WALKING MAN AND STANDING MAN: THE  IMPRESSIVE SCENE IN LONDON CREATED BY SCULPTOR SEAN HENRY

 

Walking Man and Standing Man - © Roberto Alborghetti (6)

© Roberto Alborghetti

Walking along the Canal path, at Point Complex at Paddington Basin, not so far from Little Venice area, in London, I had the great surprise to admire two statues. Or better: a scene “depicted” by two statues…

They are sculptures representing two men: one is walking and the other is standing. The two giant sized men are facing each other, at some meters of distance. Both are life-size or maybe a bit taller and are cast from bronze and painted with oil paints. And if you pass there at the rush-hour, they mix themselves among the crowd.

The two statues were created by the British Sculptor Sean Henry and displayed at Paddington Basin in 2003 (as an inscription says). Of the same artist we can also admire in London the three statues called Man With Potential Selves, that are located in the lobby of the The Cumberland Hotel.

Yes, very impressive sculptures indeed. So “normal”, so “human” but so impressive! Whether you are a Londoner, or tourist visiting London get yourself along to Paddington Basin to have a look of Sean Henry’s masterpieces, Walking Man and Standing Man, and the Man With Potential Selves at The Cumberland Hotel. I warmly recommend you this.

The two statues at Paddington Basin evoke a sense of estrangement that accentuates the anonymity that usually attacks us when we are in a great metropolis. And then, inside us, questions and thoughts begin to raise. The bronze statues by Sean Henry help us to make a responses space. And to find out, once again, how art is close to people, to their soul, to their thoughts.

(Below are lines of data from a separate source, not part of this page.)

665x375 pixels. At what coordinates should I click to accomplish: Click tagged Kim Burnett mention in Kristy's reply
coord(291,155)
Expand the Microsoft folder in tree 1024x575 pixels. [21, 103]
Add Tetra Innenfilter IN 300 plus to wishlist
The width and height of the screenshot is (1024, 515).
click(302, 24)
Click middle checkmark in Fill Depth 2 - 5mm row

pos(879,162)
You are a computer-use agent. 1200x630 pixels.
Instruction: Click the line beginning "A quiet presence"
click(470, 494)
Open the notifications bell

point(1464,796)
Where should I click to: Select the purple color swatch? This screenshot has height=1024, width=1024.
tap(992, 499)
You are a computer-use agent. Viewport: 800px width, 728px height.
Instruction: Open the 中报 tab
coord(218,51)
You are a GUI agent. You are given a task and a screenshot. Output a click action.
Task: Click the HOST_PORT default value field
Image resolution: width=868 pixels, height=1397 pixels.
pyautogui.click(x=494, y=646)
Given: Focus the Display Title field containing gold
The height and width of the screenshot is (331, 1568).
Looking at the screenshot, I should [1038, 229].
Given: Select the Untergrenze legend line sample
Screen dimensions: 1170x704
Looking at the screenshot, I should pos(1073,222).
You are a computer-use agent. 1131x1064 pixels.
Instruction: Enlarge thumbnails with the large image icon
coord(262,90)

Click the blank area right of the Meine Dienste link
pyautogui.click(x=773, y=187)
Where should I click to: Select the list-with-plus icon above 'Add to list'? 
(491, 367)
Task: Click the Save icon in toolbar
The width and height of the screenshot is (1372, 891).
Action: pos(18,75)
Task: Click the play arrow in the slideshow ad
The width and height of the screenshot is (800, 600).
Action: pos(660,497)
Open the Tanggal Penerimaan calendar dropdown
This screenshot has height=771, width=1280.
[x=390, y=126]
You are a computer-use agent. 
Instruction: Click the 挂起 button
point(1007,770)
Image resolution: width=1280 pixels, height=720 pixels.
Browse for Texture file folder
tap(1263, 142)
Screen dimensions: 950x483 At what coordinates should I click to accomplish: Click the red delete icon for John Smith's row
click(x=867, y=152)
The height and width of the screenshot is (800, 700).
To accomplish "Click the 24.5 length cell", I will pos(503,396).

2 responses to “WALKING MAN AND STANDING MAN: THE  IMPRESSIVE SCENE IN LONDON CREATED BY SCULPTOR SEAN HENRY

  1. My last studio in London was just along the canal in Ladbroke Grove. These sculptures didn’t arrive until after I finally left London in 2001…I’ve still not seen them. I very much like this form of sculpture as with Anthony Gormley’s “Another Place”.